Total RNA was extracted from HUVECs and HMVEC-L using QIA Shredder columns and RNeasy kits; treated with DNase (Qiagen); and quantitated using a NanoDrop spectrophotometer (BioLabNet). mRNA expression for selected genes was measured using real-time PCR performed on an ABI Prism 7900 sequence detection system (Applied Biosystems) using the following commercially available probe and primers sets (Applied Biosystems): CysLTR1, Hs00272624_s1; CysLTR2, Hs00252658_s1; Egr1, Hs00152928_m1; Egr2, Hs00166165_m1; Egr3, Hs00231780_m1; and Egr4, Hs00231095_m1. For Cox-2 mRNA expression, the following primers and probe were used: forward primer, 5'-GCTCAAACATGATGTTTGCATTC; reverse primer, 5'-GCTGGCCCTCGCTTATGA; and probe, TGCCCAGCACTTCACGCATCAGTT. Reverse transcription and PCR were performed with a RT kit and TaqMan Universal PCR master mix (Applied Biosystems), according to manufacturer’s directions. Relative gene expression was normalized to GAPDH transcripts and calculated as a fold change compared with control. The relative (number of analyzed gene transcripts for 1000 GAPDH transcripts) baseline mRNA expression levels were as follows: CysLTR2, 2.44; Egr1, 44.8; Egr2, 4.8; Egr3, 4.25; and Cox-2, 39.1. For CysLTR2 mRNA t_1/2 experiments, HUVECs were stimulated with IFN- (10 ng/ml) for 36 h; transcription was stopped by actinomycin D (5 µg/ml); and CysLTR2 mRNA was measured by TaqMan in control and stimulated cells.

Calcium mobilization assay

Calcium mobilization experiments were conducted using a FLIPR Calcium 3 assay kit (Molecular Devices), according to the manufacturer’s instructions. HUVECs (50,000 cells/well) were plated into 96-well plates 24 h before assay. The growth medium was removed and replaced with EGM-2 supplemented with 10 mmol/L HEPES and FLIPR 3 assay reagent. After incubation for 1 h at 37°C, fluorescence was measured every 4 s for 2 min using the FlexStation (Molecular Devices). The cells were pretreated for 10 min with MK571 (100 nmol/L), BAYu9773 (100 nmol/L), or vehicle, and stimulated with LTC₄ or LTD₄ (100 nmol/L).

RACE

The 5'RACE was performed on total RNA extracted from HUVEC, HMVEC-L, human elutriated monocytes, THP-1, and U937 cells using the Gene Racer kit (Invitrogen Life Technologies), as previously described (20).
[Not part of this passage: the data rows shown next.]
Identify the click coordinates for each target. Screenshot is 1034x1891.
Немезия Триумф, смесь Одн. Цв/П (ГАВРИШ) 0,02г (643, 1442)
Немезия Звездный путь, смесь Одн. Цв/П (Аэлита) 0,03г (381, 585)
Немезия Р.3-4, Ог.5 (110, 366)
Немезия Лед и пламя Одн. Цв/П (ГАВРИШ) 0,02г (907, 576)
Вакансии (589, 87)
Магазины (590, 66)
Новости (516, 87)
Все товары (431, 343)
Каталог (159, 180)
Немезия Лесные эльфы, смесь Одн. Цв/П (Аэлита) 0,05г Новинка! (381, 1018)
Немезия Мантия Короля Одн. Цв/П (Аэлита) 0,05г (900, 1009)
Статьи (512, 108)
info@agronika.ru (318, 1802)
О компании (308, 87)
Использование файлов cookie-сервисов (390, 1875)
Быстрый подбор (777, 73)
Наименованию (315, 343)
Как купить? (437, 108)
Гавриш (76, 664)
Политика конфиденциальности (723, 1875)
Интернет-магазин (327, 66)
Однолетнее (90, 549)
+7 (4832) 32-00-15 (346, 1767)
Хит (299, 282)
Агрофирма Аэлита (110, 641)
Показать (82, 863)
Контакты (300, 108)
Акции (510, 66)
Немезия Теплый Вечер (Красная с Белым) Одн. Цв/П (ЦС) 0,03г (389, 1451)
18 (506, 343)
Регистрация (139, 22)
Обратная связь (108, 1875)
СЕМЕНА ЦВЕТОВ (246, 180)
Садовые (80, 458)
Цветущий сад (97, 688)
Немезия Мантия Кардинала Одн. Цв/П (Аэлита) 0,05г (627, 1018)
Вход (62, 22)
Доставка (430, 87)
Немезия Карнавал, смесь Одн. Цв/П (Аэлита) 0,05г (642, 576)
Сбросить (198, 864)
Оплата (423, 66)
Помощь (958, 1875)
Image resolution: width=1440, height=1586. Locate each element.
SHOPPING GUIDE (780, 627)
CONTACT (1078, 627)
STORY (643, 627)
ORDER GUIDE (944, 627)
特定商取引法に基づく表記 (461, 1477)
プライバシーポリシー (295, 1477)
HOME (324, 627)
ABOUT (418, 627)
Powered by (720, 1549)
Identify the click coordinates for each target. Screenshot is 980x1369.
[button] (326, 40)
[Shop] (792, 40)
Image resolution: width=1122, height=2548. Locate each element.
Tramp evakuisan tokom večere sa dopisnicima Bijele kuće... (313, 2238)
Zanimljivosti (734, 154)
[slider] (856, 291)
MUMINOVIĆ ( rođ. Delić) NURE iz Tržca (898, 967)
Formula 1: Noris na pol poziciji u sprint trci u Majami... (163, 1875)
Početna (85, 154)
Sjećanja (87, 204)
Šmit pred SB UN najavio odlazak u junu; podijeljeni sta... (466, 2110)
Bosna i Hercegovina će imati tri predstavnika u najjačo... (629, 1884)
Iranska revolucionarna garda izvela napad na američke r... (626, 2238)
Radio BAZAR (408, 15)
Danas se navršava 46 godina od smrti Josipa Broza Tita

The following CysLTR2 gene-specific primers were used: GSP1, 5'-CCAGGAAACGCACAACACTCAGCACG and GSP2 nested, 5'-GATAGGGAGATGGATGGTTGCAAGGAC. The nested PCR products were gel purified, cloned into pCR4-TOPO vector (Invitrogen Life Technologies), and sequenced using an ABI Prism 3100 Genetic Analyzer (Applied Biosystems).

Plasmid construction

Human CysLTR2 promoter fragments were cloned into pGL3-basic plasmid reporter vector (Promega) using the method previously described (20). A set of fragments up to 3012 bp long (numbers refer to the length of cloned promoter fragments with 3' end localized to position –43 in relation to 3' end of exon 1 as nt –1) of the identified CysLTR2 putative promoter region was amplified from human genomic DNA (Stratagene) by PCR with the following primers containing consensus sequences for KpnI and SacI restriction enzymes: p3012 F1, 5'-GACTAGGTCGGTACCTACAGATTCAGAAGCAGGGAGTAGG and R1, 5'-GACTAGGTCGAGCTCCTATCTCTCCTGCCTTTC; p1305 F2, 5'-GACTAGGTCGGTACCTCCTTAGTTTCCATTTTTGGATTGTT and R1; p976 F3, 5'-GACTAGGTCGGTACCTTTATGGGCAGAACAAATGGAACT and R1; p339 F4, 5'-GACTAGGTCGGTACCTCTAAAGTGCTATGTGTGTAAGG and R1; p224 F5, 5'-GACTAGGTCGGTACCGGTTTCTTCTTTTTAGACATAGC and R1; p125 F6, 5'-GACTAGGTCGGTACCTGACCTGCTACACTTCCTG and R1; and p69 F7, 5'-GACTAGGTCGGTACCAATATAATTTGCTCTTTCACT and R1.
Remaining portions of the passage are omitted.